Pouvez-vous citer tel quel le passage de l'article sur la victoire de Brooke Henderson compris entre « Les Canadiens férus » et « un tournoi majeur. », ces deux segments inclus ?

» **Texte fourni**

○ ○ ○ ○ ○ ○ ○

Brooke met fin à la disette nationale
29 AUG 2018
Par Peter Mumford
De tous les horizons du monde golfique, les félicitations affluent pour saluer l’exploit de Brooke Henderson après sa victoire à l’Omnium féminin CP, dimanche dernier.
Certains vont même jusqu’à souhaiter qu’on baptise un aéroport en son nom ou qu’on instaure un jour férié en son honneur.
Pourquoi tout cet émoi? Ce n’est pourtant pas le premier tournoi que remporte la jeune golfeuse de 20 ans. Elle compte en effet six victoires sur le Circuit de la LPGA, dont un titre en championnat majeur, et elle n’est pas sortie de nulle part. Les médias s’arrachent la petite fille de Smiths Falls, en Ontario, depuis son enfance.
Les Canadiens férus de golf font grand cas de son exploit parce que Henderson est la première Canadienne à remporter un Omnium canadien en 45 ans, depuis la victoire de Jocelyne Bourassa en 1973. Chez les hommes, il faut remonter à 1954, quand Pat Fletcher a obtenu le titre national.
La disette, pour l’orgueil national, durait depuis trop longtemps. C’est Mike Weir qui est passé le plus près de conjurer le mauvais sort en 2004, lorsqu’il a affronté Vijay Singh en prolongation à Glen Abbey. David Hearn a rallumé l’espoir des Canadiens en 2015, lorsqu’il menait au tableau de notre championnat national après 54 trous, mais comme Weir, il a dû s’incliner. Chez les golfeuses, Lorie Kane a frôlé le titre en 2000 quand elle s’est approchée de la tête au Royal Ottawa, lorsque la Classique DuMaurier était un tournoi majeur.
Malgré ces échappées et les rappels annuels de notre frustration nationale, on n’a pas vu souvent des Canadiens dans le peloton des favoris à un Omnium canadien. Voilà pour «l’avantage de la glace», comme on dit.

○ ○ ○ ○ ○ ○ ○

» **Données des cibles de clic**
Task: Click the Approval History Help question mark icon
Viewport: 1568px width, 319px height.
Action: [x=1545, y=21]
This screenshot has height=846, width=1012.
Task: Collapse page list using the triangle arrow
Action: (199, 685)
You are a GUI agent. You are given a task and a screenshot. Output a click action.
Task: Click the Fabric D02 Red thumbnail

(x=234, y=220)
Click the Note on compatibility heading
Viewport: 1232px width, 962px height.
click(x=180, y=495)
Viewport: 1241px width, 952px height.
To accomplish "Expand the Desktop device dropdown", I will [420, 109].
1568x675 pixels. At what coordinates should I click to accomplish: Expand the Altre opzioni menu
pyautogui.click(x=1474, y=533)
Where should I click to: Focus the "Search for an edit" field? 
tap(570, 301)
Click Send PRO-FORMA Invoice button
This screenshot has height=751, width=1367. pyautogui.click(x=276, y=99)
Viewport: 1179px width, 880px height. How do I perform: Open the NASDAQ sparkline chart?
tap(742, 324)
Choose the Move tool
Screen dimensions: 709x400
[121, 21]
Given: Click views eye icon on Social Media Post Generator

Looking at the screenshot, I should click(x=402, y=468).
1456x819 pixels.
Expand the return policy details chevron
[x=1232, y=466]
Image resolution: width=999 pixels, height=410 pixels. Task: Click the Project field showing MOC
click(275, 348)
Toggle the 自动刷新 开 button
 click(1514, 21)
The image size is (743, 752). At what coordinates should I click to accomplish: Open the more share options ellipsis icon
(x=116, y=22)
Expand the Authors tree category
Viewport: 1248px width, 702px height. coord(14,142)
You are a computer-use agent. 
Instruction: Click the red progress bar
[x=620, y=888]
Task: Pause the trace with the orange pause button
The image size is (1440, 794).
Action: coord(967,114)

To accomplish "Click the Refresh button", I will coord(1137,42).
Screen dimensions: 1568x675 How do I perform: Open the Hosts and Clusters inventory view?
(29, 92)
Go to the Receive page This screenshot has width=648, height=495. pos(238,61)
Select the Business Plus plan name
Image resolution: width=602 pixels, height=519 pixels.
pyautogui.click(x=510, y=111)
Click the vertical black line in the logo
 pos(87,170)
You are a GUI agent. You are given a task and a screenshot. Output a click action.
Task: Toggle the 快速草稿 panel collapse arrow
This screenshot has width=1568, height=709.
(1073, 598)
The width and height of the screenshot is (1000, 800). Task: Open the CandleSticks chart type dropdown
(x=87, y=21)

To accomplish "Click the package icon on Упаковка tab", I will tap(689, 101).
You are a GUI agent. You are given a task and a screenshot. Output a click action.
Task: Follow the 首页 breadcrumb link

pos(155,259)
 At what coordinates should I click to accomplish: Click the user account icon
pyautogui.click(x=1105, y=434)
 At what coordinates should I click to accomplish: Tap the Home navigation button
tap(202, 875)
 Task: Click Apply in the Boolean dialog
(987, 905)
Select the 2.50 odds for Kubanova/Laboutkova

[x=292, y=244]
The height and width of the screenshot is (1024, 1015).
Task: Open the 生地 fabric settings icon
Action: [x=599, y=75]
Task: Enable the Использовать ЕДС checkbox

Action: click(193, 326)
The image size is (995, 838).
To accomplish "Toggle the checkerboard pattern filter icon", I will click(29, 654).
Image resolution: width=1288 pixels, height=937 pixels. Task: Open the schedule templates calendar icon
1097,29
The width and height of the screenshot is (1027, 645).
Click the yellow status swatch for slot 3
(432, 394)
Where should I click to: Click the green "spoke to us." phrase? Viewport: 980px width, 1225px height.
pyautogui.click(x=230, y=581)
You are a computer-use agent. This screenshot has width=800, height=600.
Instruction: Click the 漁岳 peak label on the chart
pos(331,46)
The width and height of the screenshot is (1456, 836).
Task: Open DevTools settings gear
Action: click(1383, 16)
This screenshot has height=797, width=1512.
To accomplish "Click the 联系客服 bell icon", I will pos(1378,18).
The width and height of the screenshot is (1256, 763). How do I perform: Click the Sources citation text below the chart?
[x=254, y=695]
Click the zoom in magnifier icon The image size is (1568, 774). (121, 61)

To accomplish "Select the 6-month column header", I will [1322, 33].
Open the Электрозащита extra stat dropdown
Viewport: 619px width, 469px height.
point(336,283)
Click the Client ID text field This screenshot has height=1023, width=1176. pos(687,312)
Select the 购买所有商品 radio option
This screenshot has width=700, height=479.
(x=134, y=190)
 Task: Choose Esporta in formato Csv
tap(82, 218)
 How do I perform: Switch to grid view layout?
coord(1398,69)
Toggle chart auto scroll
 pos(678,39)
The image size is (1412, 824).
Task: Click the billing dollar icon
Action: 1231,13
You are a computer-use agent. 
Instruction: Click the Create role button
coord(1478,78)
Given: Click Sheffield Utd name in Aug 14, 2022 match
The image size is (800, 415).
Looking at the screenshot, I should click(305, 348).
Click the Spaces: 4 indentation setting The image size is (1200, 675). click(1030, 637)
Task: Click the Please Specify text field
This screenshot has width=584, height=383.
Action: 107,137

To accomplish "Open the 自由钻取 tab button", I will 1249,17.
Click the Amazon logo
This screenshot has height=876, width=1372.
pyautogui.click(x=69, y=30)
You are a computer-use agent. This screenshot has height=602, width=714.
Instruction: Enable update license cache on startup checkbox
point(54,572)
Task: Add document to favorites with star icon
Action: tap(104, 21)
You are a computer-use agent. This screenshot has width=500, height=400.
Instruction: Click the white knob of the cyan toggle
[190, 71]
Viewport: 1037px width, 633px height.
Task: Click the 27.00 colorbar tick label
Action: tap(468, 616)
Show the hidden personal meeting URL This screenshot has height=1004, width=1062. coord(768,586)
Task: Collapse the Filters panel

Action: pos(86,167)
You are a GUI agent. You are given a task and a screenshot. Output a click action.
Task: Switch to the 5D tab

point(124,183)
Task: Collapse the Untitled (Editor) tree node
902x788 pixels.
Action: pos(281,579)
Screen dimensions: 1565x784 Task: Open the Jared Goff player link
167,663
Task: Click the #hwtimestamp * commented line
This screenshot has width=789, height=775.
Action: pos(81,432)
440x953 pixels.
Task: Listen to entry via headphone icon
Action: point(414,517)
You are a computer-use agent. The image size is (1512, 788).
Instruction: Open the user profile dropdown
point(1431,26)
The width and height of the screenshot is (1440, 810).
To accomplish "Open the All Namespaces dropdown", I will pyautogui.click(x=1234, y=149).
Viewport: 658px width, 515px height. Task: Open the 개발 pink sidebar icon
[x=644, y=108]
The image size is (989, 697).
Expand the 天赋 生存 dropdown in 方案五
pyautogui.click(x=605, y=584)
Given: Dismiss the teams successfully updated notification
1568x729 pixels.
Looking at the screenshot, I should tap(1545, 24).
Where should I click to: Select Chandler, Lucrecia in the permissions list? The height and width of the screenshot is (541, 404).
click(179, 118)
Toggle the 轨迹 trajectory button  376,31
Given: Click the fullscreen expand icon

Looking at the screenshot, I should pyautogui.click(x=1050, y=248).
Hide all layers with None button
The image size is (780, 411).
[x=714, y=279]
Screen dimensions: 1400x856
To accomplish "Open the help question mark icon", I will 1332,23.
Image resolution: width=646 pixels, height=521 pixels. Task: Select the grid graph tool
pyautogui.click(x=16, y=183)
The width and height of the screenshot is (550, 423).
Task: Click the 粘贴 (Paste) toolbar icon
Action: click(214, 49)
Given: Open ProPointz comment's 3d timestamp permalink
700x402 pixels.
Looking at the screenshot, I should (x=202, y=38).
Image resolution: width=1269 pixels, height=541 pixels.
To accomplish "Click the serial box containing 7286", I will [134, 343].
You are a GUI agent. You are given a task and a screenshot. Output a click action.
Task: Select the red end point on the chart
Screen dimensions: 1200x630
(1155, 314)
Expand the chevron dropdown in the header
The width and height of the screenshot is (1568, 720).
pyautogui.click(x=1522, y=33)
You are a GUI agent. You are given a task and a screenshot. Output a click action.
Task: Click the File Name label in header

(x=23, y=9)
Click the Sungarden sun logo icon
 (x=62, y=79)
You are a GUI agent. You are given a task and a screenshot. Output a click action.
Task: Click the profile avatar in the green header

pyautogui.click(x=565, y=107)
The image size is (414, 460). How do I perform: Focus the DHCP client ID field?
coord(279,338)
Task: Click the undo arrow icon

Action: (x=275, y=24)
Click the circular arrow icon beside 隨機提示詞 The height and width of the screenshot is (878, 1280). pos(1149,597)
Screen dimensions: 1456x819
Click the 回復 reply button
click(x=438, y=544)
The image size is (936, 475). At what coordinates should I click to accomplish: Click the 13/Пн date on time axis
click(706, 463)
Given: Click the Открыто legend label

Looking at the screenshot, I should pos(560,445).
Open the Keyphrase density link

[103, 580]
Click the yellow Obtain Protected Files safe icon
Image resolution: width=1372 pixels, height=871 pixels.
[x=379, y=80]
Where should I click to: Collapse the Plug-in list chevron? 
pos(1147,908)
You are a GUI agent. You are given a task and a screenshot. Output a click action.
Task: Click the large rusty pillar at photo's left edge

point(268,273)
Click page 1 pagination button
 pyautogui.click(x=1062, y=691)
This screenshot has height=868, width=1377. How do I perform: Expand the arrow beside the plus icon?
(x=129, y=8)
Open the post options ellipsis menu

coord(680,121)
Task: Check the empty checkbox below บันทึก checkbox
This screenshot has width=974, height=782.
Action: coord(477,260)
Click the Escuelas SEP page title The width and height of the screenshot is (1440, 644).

○ ○ ○ ○ ○ ○ ○

» **Corrigé**
Les Canadiens férus de golf font grand cas de son exploit parce que Henderson est la première Canadienne à remporter un Omnium canadien en 45 ans, depuis la victoire de Jocelyne Bourassa en 1973. Chez les hommes, il faut remonter à 1954, quand Pat Fletcher a obtenu le titre national.
La disette, pour l’orgueil national, durait depuis trop longtemps. C’est Mike Weir qui est passé le plus près de conjurer le mauvais sort en 2004, lorsqu’il a affronté Vijay Singh en prolongation à Glen Abbey. David Hearn a rallumé l’espoir des Canadiens en 2015, lorsqu’il menait au tableau de notre championnat national après 54 trous, mais comme Weir, il a dû s’incliner. Chez les golfeuses, Lorie Kane a frôlé le titre en 2000 quand elle s’est approchée de la tête au Royal Ottawa, lorsque la Classique DuMaurier était un tournoi majeur.